Lee and Posey believe that hope comes not in the form of educational platitudes but in the form of cold, hard cash. “What tuition buys in private schools is a kind of access,” she says, sounding less like Miss Jean Brodie than Harvard Business School. For poorer kids, “Money buys access to cultural programs and institutions. To technology. And it can buy you access to college because it can buy you a college counselor. It can buy you college prep classes.” Posey’s money buys students access to the larger world, so that a voyage to college won’t seem as inconceivable as a visit to another planet. “Our commitment is that every girl who graduates and is accepted to a four-year college will have the financial support she needs,” he says. Money, in other words, can end the social isolation of poor children and help bridge the ever-widening gaps in American society.

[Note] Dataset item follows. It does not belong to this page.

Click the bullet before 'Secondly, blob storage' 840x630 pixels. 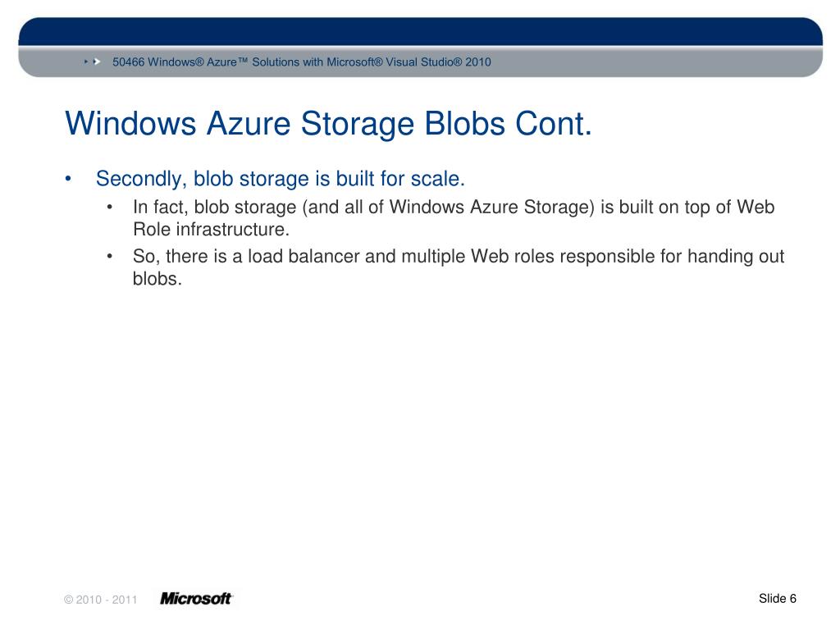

It is fashionable among education conservatives to insist that, too often, money is wasted on the public schools. They point to cosmetic changes, like a brand-new gym, as doing nothing to improve education. What really matters, they say, is personnel: good principals who can get the most out of good teachers who will in turn inspire their students. What I’ve seen in many Houston schools, however, is that the teachers are often very good and very committed but lack the incentive to stay, at their school and in their profession. It isn’t just their low salaries but the time-consuming, state-mandated test prep, the deteriorating condition of the schools, and the overcrowded classrooms, all of which make teaching and learning difficult if not impossible. Even worse, teachers are the ones charged with socializing kids who have often seen nothing outside their own neighborhoods besides a ritzy shopping mall. Lee and Posey’s plan might be expensive—smaller classes create the need for more teachers—but that seems to be a price worth paying to develop a workforce that otherwise will continue to diminish in intellectual curiosity and cognitive ability.
The truth is that today even public schools in good neighborhoods are strapped. Thanks to government cuts, the Robin Hood school finance law, and taxpayer indifference, more and more school districts are having to form private foundations; prestigious Highland Park has had one for twenty years. The constant, desperate search for funding is now another way that public schools are aping their private counterparts. Lee’s vision of her job at Irma Rangel, then, is basically to serve as a development director, which she hopes to do for other schools throughout urban Texas that would be backed by Posey’s foundation. “These administrators have plenty to do without scrounging for money,” she says. “Let me scrounge for money.” In essence, she gives her kids access to what their fellow students in posh private schools have always had: rich, well-connected adults.
It’s far too soon, of course, to determine how successful Irma Rangel will be, though Lee has begun collecting anecdotal evidence with typical efficiency. Her favorite story involves a parent whose child was rejected by Hockaday and so chose Irma Rangel. This mother has no plans to reapply to private school. “Can you tell me the difference?” she asked Lee, at the end of her daughter’s first semester.
“Not right now,” Lee was able to tell her.